Ze’ev Revah, l’acteur aux mille facettes nous a quittés
ROBERT BEN DENOUN

Même les étoiles finissent par s’éteindre. Ze’ev Revah, figure emblématique et inoubliable de la culture israélienne, nous a quittés à l’âge de 84 ans. Acteur charismatique, comédien au talent éclatant, réalisateur inspiré, peintre et scénariste prolifique, Ze’ev a illuminé les planches des théâtres, les écrans de cinéma et les foyers à travers la télévision tout au long de sa carrière.
Né le 15 août 1940 à Rabat, au Maroc, Ze’ev Revah était l’aîné d’une fratrie de huit enfants. En 1948, à l’âge de huit ans, il émigre avec sa famille en Israël. La famille s’établit d’abord à Haïfa, puis dans le quartier de Mousrara à Jérusalem, où son père, rabbin, fonda une synagogue. Finalement, ils s’installèrent dans le quartier de Kiryat HaYovel. Plus tard, Ze’ev servit dans Tsahal, où il fut intégré à la brigade du Nahal.
Cet ancrage dans la tradition, et ses prédispositions lui permirent de tisser des liens particuliers avec le public israélien. La plastique de son visage, son sourire, ses mimiques, sa peau hâlée, le choix de ses rôles, créèrent de lui une image peu fidèle à celui qu’il était; un artiste épris de son pays, de son peuple, qui à travers ses personnages drôles ou dramatiques, voulait offrir de l’amour, partager de l’amitié, rendre les gens heureux, et faire partie de cette foule qu’il aimait tant.
Il parlait l’arabe et l’hébreu et un peu le français, et sous ces trois bannières, il s’est investi sur de nombreuses scènes, de nombreux plateaux et studios de cinéma. Il a joué dans plus de 40 films, dont des classiques comme « Hasamba et les jeunes déserteurs » (1971), « Snooker » (1975), « Charlie et une moitié » (1974), « Tipat Mazal,(un brin de chance » (1992, qu’il a réalisé), qui incarnaient pour la plupart un genre cinématographique bien particulier appelé « Bourekas », du nom des spécialités frites dont raffolent les Israéliens.
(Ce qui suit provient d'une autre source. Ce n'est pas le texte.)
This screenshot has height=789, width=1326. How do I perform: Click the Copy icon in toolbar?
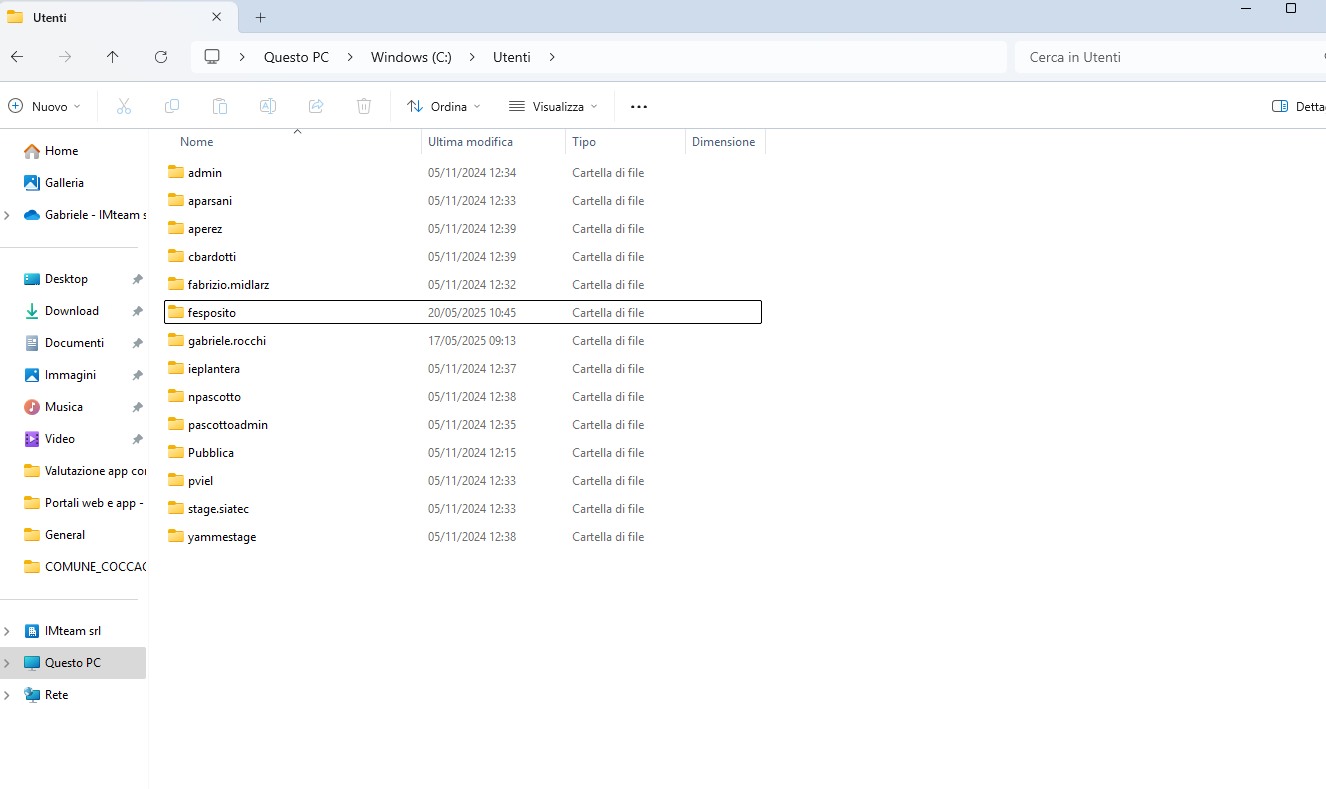point(172,106)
Ses personnages, Hakham Hanouka, Sasson, Shraga, Bouba, et bien d’autres, lui permirent de renforcer son capital sympathie auprès du public israélien.
S’il est devenu dans les années 70 une star de la comédie populaire israélienne, aux côtés de Yehouda Barkan, il a souffert d’une campagne médiatique humiliante qui le renvoyait à ses origines orientales, à son rang social (il luttait contre la pauvreté et la misère), à ses préférences politiques (soutien au Likoud), à sa faconde, à ses pitreries qualifiées de « populaires ».